Skipping sleep, the promising tenor was urged on by Marta, his muse.

“I helped him memorize,” she remembers. “There were times at night when I could not any more and I said, ‘I’m falling asleep.’ So he went into the bathroom to keep on memorizing.”

The 26-year-old Spaniard made his debut in Berlin on May 31, 1967, and went on to become a tenor among tenors, with 118 roles in his repertoire.

As for his wife, she has provided crucial support from backstage or from the audience for the past four decades, becoming “my helpmate and my best critic ever,” he says.

“I am not in the shadow, you know?” she said in a recent interview. “On the contrary this is light!”

On April 1, Marta Domingo’s light will grow brighter. She’ll make her own Metropolitan Opera debut, directing her husband in a new production of Ermanno Wolf-Ferrari’s “Sly,” an opera inspired by Shakespeare’s “The Taming of the Shrew.”

‘We have a destiny’

As Marta Ornelas, she was a star soprano before Placido Domingo could call his singing a career. Already in 1962, she was considered the best interpreter of Mozart in her native Mexico after singing the role of Susanna in “The Marriage of Figaro.”

It was in Mexico that she first saw her future husband, onstage. She was “twentysomething,” she says, and he was 19.

“He was so beautiful, so slim. He caught my attention but artistically. It never crossed my mind that I might fall in love with him one day and we’d get married.”

The two joined Israel’s National Opera, appearing together in productions during their two years in Tel Aviv. Soon after, she laid aside her own career to nurture her husband’s and raise their two sons.

“We believe in God, and we believe we have a destiny,” says Marta Domingo. “It’s one of those things you cannot explain.”

She has had a decade-long career as an opera stage director, starting in 1991 with Camille Saint-Saens’ “Samson et Dalila” in Puerto Rico, with her husband as the lead tenor.

“When I directed him, it was practically like directing traffic!” she jokes. “What we have done through all these years is analyze and study every character. So by the time I directed him, it was purely traffic.”

In 1999, she directed tenor Jose Carreras in the role of Sly when the production was first performed, in Washington.

“The character is not like a dress that everybody has to wear the same way,” she says. “Placido has a sense of humor, he’s happy by nature. So to this tragic character an alcoholic, self-destructive person he adds this little touch of mischief and humor. With Placido, the moments of sunshine come out.”

Rehearsing together at the Met, she says, “we keep on analyzing the score, and analyzing.” And the work continues at home, in their East Side apartment.

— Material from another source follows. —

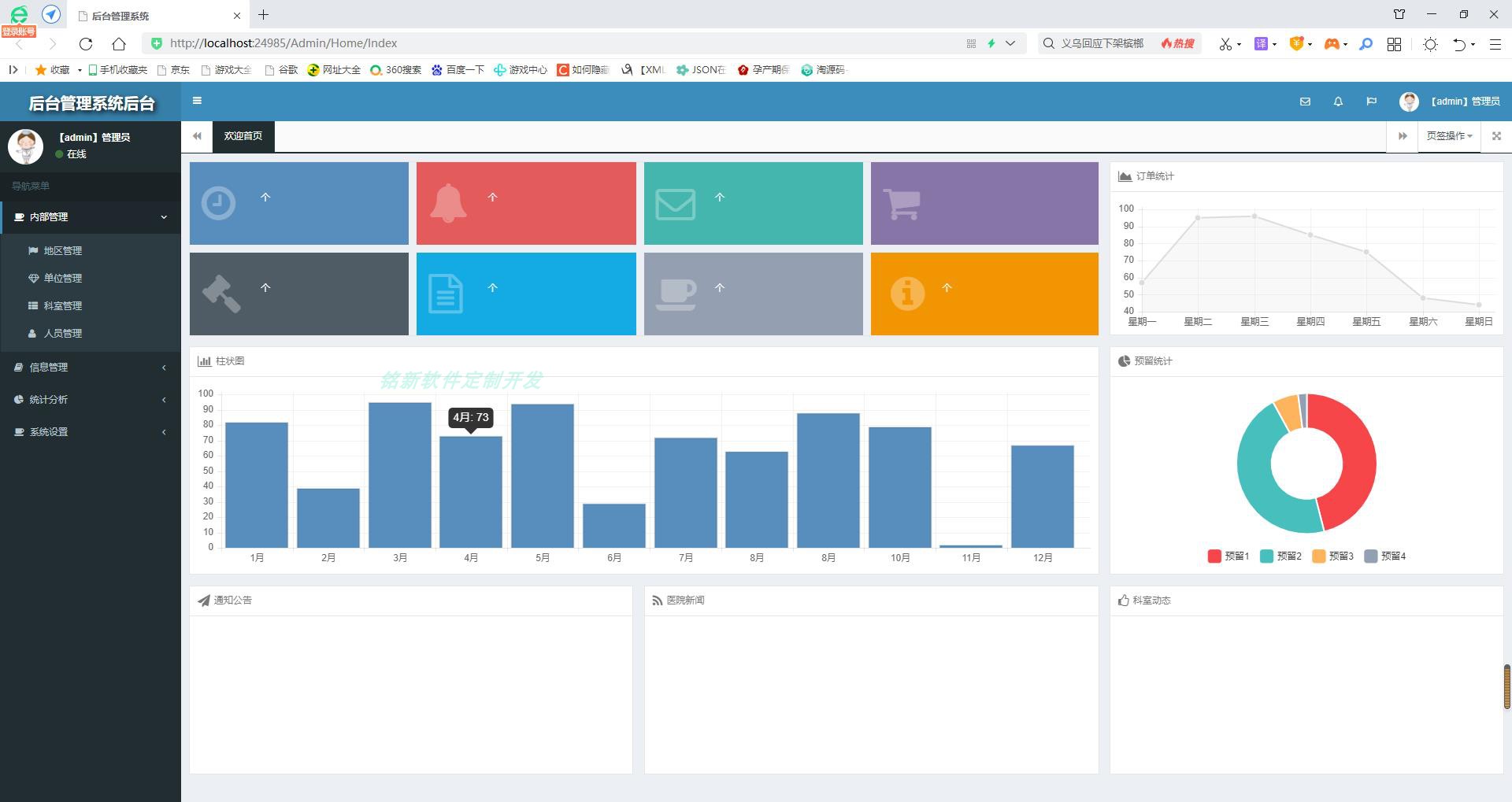
Task: Open the mail envelope icon in header
Action: pyautogui.click(x=1305, y=102)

“We change opinions. We change points of view.”

But they never argue, she says.

Onstage at the Met, “I say to him, would you please lie down here, and he’ll say I’d rather lie down on my left, not my right. He has to be comfortable to deliver better.”

Offering encouragement

It was Placido who encouraged her to direct the production. “And now, at rehearsal, he often gives me a thumbs up, like Caesar would give to the Roman gladiators he liked.”

And she encourages him, as well. Take one Saturday rehearsal last year of Verdi’s Requiem, which Placido was conducting at Constitution Hall with the Washington Opera Orchestra and Chorus and four soloists. It was the last rehearsal before a live national radio broadcast.

“Let me have your eyes so I can breathe with you,” he told the chorus, whispering the opening words of Verdi’s Mass for the dead, “Requiem aeternam, dona eis Domine,” meaning, “Eternal rest, grant them Lord.”

With his sleeves rolled up, glasses perched on his nose, Domingo started conducting, drawing together the force of about 200 singers and players.

Marta Domingo sat in the front row, her right hand moving in sync with her husband’s.

After the piece’s apocalyptic climax, Placido turned and glanced at Marta. She nodded. It was OK.

At 61, an age when most opera stars have retired or faded, Placido Domingo still is the world’s top box-office draw as a tenor, while building other careers as conductor and artistic director of both the Los Angeles and Washington opera companies.

His refined timbre as a singer comes after a period, around the time he turned 50, when a certain strain could be heard in his high notes.

No more. Domingo’s voice is less sweet than in his youth, but the darker, virile power that came with age has enhanced his artistry. He has long bypassed tenor Enrico Caruso’s record for most Met opening nights it’ll be 20 coming up in September (Caruso sang 17.)

The bathroom of the Domingos’ apartment is filled with wilted bouquets that Marta has saved from Placido’s Met appearances; long-stemmed roses dry, upside down, on the shower rod.

Deutsche Grammophon recently issued a four-CD set of every tenor aria Verdi ever wrote, as sung by Domingo often with Marta Domingo as unaccredited coach.